More recently, psoriasis and psoriatic arthritis have been treated with tumor necrosis fibrosis (TNF) blockers: etanercept, adalimumab, infliximab, golimumab and certolizumab.
Long-term registries indicate that TNF blockers “increase the development of squamous cell carcinomas,” Dr. Lebwohl says. “They also appear, although not statistically significant, to cause a striking increase in malignant melanomas.”
The first drug to debut after the TNF blockers is ustekinumab, which blocks two cytokines: interleukin-12 (IL-12) and interleukin 23 (IL-23).
The earliest registries of ustekinumab show there is not an increase in skin cancers.
“There are also people who are born without the molecule that ustekinumab blocks, and they do not develop more skin cancers either,” Dr. Lebwohl says.
Downstream from IL-23 is IL-17, which is blocked by three fairly new FDA-approved drugs: secukinumab, ixekizumab and most recently, brodalumab, which blocks the IL-17 receptor.
“While we do not have a lot of data on these newer medications, there are people born with defects in IL-17, who also do not get increases in skin cancers,” Dr. Lebwohl relates.

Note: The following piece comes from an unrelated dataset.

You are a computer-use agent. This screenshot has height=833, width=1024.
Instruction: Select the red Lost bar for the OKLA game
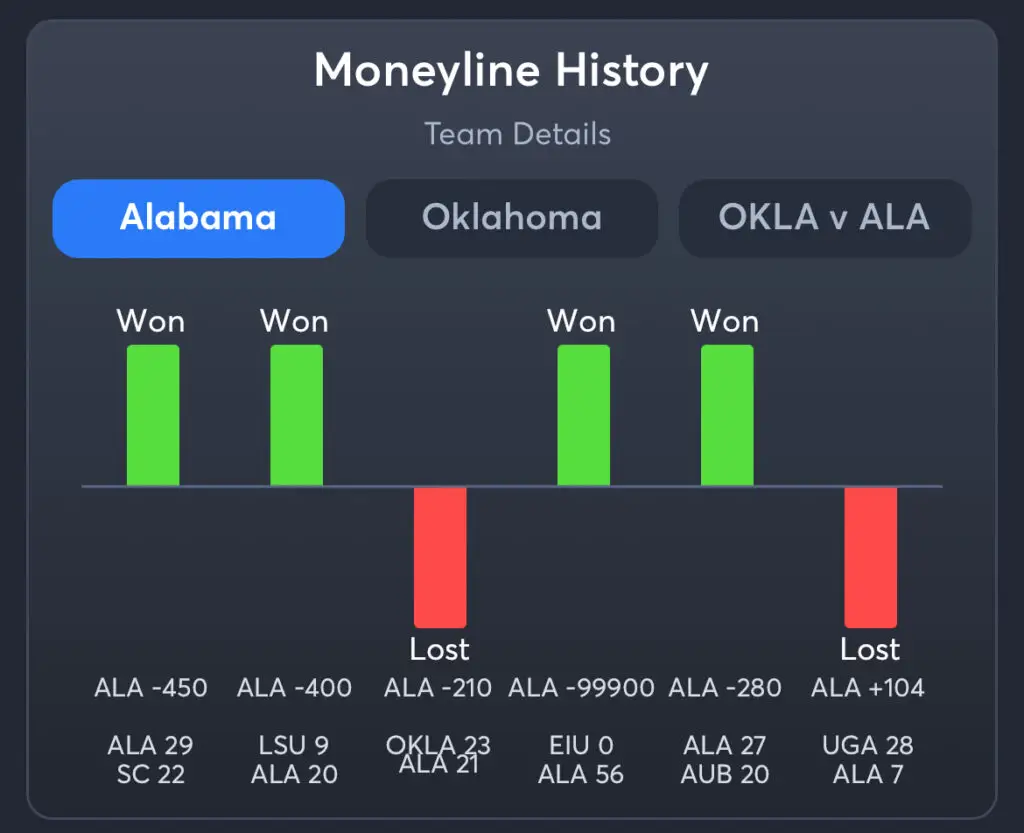pyautogui.click(x=438, y=555)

The cancer risk or lack of cancer risk for psoriasis therapy carries implications.
“If a patient has had one or two squamous cell carcinomas, or even a very superficial malignant melanoma, any of these drugs are acceptable,” Dr. Lebwohl says.
But if a patient has had a deep malignant melanoma, “I would be cautious about the TNF blockers,” Dr. Lebwohl says. “Instead, that patient would be given either ustekinumab or an IL-17 blocker.”
In the case of a patient with numerous squamous cell carcinomas, Dr. Lebwohl is less inclined to prescribe a TNF blocker.
“I would be more likely to give them acitretin, which has been shown to be protective, and also more likely to give them IL-17 blockers or ustekinumab, because they have not been shown to cause an increase in squamous cells.”
And while Dr. Lebwohl often treats psoriasis patients with UV light, “we do not have data in a specific population of patients who develop lots of skin cancers, so we do not know if it is safe to continue them on phototherapy,” he says.
As researchers continue to pinpoint how little of the immune system actually needs blocking in order to reverse psoriasis, “this has allowed us to create, literally, designer drugs that only block those small parts of the immune system and, therefore, do not contribute to the development of cancers,” Dr. Lebwohl says.
Disclosure: Dr. Lebwohl reports no relevant financial disclosures.